Overview of Derek Chauvin trial, likely to last weeks

Photo courtesy of munshots, Unsplash

Derek Chauvin’s criminal court trial commenced its opening statements on March 29. Defendants and plaintiffs are expected to present their arguments to Hennepin County Judge Peter A. Cahill in the Hennepin County Government Center in Minneapolis. 

Cameras have been authorized to record Chauvin’s trial out of concern for public interest and limited in-person capacity. The State v. Chauvin trial is the first in the state court to be recorded for public broadcasting. 

The 19-year former Minneapolis police officer has been identified as the primary suspect behind the murder of George Floyd. He faces charges of second-degree manslaughter, third-degree murder and second-degree unintentional murder. Chauvin has pleaded not guilty to all three charges. 

Plaintiffs on behalf of George Floyd hope to prove that Chauvin is guilty for his misdeeds.
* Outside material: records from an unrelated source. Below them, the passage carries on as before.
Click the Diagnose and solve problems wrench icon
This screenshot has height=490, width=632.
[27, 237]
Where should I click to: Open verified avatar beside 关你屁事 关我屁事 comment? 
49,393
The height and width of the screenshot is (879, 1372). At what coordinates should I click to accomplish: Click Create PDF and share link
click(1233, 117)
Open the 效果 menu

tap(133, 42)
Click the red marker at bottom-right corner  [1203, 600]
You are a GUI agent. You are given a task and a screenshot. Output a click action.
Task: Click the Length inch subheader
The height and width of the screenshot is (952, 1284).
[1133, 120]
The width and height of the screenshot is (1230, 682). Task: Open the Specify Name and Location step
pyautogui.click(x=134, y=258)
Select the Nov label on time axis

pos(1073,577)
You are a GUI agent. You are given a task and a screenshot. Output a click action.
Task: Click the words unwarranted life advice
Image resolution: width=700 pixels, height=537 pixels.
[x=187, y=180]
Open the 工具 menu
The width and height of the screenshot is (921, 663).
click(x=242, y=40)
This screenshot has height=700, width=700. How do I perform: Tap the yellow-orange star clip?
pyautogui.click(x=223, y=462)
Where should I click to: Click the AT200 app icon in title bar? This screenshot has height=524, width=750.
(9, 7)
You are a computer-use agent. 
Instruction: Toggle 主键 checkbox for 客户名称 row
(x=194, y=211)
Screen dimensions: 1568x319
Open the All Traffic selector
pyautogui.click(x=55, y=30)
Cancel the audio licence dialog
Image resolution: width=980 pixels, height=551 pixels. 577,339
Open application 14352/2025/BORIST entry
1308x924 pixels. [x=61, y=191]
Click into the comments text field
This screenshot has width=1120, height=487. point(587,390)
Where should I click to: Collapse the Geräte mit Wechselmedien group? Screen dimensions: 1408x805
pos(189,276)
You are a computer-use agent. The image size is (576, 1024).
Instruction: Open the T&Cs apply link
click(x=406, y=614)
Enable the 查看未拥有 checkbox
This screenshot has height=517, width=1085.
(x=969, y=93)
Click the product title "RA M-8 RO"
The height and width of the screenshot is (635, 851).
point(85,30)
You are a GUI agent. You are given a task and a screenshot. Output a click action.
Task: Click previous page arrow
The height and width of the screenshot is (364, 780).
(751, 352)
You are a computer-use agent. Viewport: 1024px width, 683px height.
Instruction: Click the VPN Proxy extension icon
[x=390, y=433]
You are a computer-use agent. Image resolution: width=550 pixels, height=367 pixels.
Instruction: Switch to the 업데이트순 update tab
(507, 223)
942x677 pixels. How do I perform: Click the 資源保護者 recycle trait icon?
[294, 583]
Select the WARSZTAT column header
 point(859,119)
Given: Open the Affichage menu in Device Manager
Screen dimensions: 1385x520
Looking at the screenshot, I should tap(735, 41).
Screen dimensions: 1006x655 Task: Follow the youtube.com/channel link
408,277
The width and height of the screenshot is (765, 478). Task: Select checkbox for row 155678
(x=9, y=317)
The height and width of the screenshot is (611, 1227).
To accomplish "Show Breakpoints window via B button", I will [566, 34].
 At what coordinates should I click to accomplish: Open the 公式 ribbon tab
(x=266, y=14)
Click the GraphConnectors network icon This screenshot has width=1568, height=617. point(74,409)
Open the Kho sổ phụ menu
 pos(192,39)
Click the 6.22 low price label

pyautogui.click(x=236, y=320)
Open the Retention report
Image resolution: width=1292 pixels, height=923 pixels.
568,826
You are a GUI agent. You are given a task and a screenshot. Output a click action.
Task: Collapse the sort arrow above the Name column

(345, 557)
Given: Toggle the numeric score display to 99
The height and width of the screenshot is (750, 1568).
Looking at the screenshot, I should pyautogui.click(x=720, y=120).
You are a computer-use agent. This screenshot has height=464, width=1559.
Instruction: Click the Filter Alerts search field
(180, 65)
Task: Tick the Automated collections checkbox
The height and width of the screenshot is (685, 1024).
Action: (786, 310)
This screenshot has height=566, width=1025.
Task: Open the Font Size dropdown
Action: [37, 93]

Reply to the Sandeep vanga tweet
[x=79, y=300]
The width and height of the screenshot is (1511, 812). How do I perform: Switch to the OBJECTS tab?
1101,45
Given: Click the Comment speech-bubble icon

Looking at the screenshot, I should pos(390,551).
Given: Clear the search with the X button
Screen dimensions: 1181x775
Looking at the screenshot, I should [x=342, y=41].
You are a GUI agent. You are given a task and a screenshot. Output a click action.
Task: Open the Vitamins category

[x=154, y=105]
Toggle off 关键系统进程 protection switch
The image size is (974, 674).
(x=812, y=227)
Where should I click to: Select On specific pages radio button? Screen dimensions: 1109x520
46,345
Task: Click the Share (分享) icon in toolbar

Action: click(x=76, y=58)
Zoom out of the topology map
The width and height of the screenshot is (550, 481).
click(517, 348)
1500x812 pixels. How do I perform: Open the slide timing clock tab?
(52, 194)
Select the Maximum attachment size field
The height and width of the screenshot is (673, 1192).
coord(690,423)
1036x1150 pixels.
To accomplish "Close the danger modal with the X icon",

His apparent conduct revealed the Minneapolis officer’s excessive brutality against the accused victim. They testify that Chauvin’s callousness is the cause of Floyd’s death. 

One year has passed since video footages posted by Minneapolis bystanders displayed Chauvin kneeling on Floyd's neck. Viewers discern Chauvin applying brute force against Floyd. Chauvin initially arrested Floyd for his alleged resistance to cooperate as police were called on him for using a counterfeit bill. 

Floyd expressed inability to breathe, but Chauvin continued to press his knee against Floyd. The police officer’s obstruction lasted approximately eight minutes. On the first day of Chauvin’s trial, however, Floyd’s prosecutors rejected the accepted time length. They believe Floyd’s choking lasted for nine minutes and 29 seconds. 

Within the disputed time duration, Floyd became unconscious. His arrival in the hospital did not improve his health. He was later pronounced dead. 

Chauvin and his legal team have been defending their innocence. They insist that Floyd’s alleged drug use was responsible for his death, claiming Floyd’s consistent reliance on drugs caused his health to deteriorate and eventually expire when he was knelt on by Chauvin. 

The Floyd family lawyers downplayed this reasoning.

“Tens of thousands of Americans struggle with self-medication and opioid abuse and are treated with dignity, respect and support, not brutality,” the lawyers said. 

Floyd family representatives agree that Floyd did consume some drugs in the past. Regardless of his sobriety, the family declares that their beloved family member deserved respect. Derek Chauvin failed to deliver that. 

An autopsy report from Andrew Baker, Hennepin County’s chief medical examiner, attests to this information. Analyzing George Floyd’s body,  the Washington Post reported that Baker discovered signs of fentanyl intoxication and recent methamphetamine use. It is also important to consider that Floyd also had the coronavirus and heart disease, which likely impacted his health as well. Chauvin’s aggressive harm is another factor. 

A week has since passed the first trial. Prosecutor and defendant attorneys have been continuing to promote their claims. Medical experts still remain divided over the leading cause of George Floyd’s demise. With no clear inclination, Derek Chauvin’s trial may continue in the following weeks or month. 

Should the judge rule in favor of Floyd's prosecuting attorneys, Chauvin may face at least 40 years in prison.